MICHAEL ELIZABETH SAKAS: So, it’s, Denver is definitely the biggest issue in Colorado. But ozone can spread. But it really, it’s where the, so in Colorado, and in Denver, that’s where a lot of our marijuana and cannabis grow houses are. There are over 300 within the city itself.
And they’re usually industrial areas where they are in warehouses. So they’re by highways, and lots of cars. And so that’s really where the concern is, that mixture of these types of gases, all right here in the city of Denver. And it can be big issues for cities across the country, that are legalizing cannabis, and might be experiencing that same issue.
IRA FLATOW: Now I know that you’ve also talked to a researcher at the University of North Carolina in Chapel Hill, who has done some work around air pollution and cannabis. What has he found so far?

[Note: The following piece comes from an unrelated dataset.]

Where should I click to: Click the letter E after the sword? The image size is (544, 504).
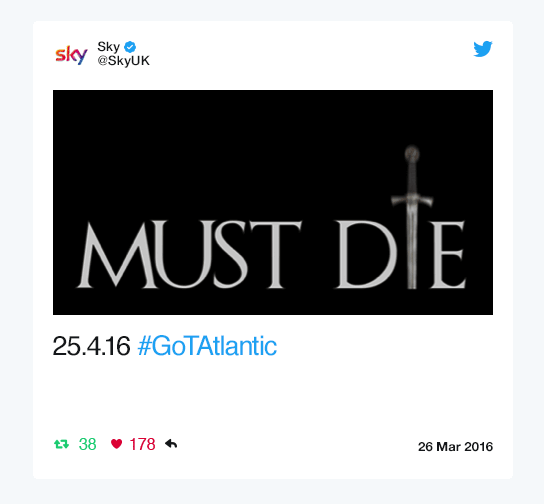coord(448,255)
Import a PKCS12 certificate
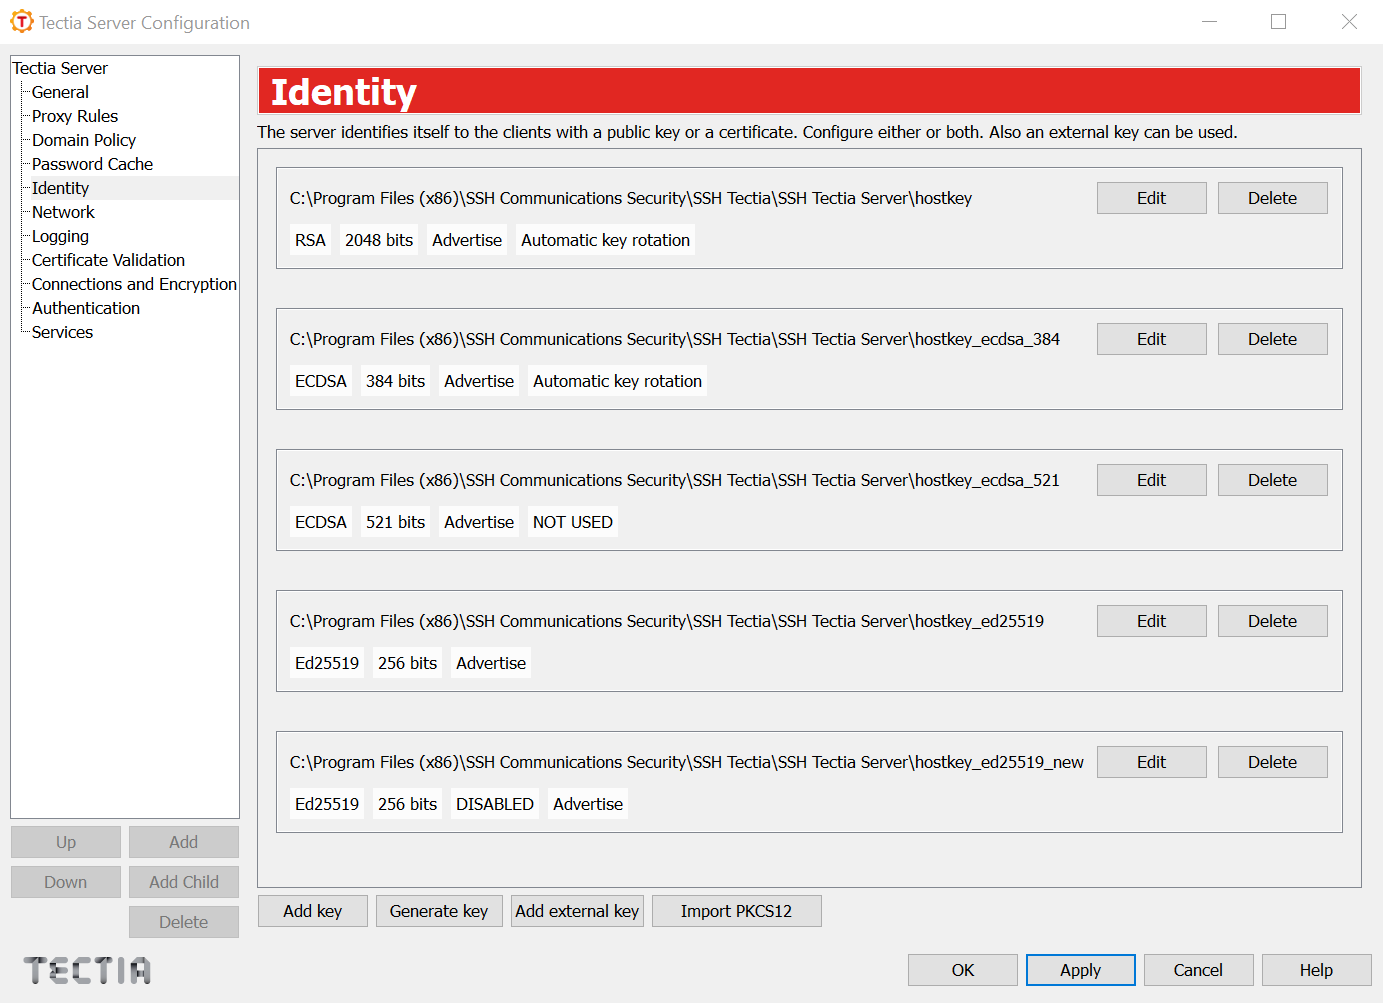Viewport: 1383px width, 1003px height. point(737,910)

MICHAEL ELIZABETH SAKAS: Yes, so some of his research has come out. Some is still waiting to come out. He shared some of his findings with us early. And he found that VOCs, tons of emissions per year, could be 66 to 657 tons of VOC emissions per year coming from these grows in Colorado. And he acknowledges that is a very broad number, and that the research through the Colorado Department of Public Health and Environment and other research will help narrow that number down, so we can really decide exactly how much tons of emissions are coming from these marijuana grows.
IRA FLATOW: And one of the interesting sidebars to this story is that he had to grow it in his garage, right? Because cannabis growing is not legal federally, right?

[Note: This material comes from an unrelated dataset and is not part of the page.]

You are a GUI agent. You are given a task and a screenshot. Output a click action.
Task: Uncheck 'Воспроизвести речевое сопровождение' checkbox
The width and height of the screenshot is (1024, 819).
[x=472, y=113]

MICHAEL ELIZABETH SAKAS: Yeah. So he came to Colorado to do his research, because it’s not legal in North Carolina. And he thought that once he got here, that his research would be in the clear. But he actually teamed up with the National Center for Atmospheric Research, and their labs are federally funded. So when he came to Colorado, and he planned on growing those plants in their labs, he found out he couldn’t do that. So he had to improvise, and he grew them in a garage in Boulder. And he grew a couple different strains and tested the air quality kind of throughout their lifecycle. And he found that different types of VOCs in different amounts would be released, depending on the type of strain of marijuana, cannabis, and at which phase of its life it was in.
IRA FLATOW: Terrific. Thank you, Michael Elizabeth Sakas, a climate environmental reporter for Colorado Public Radio. Thank you for joining us today.
MICHAEL ELIZABETH SAKAS: Yes, thanks for having me on. I really appreciate it.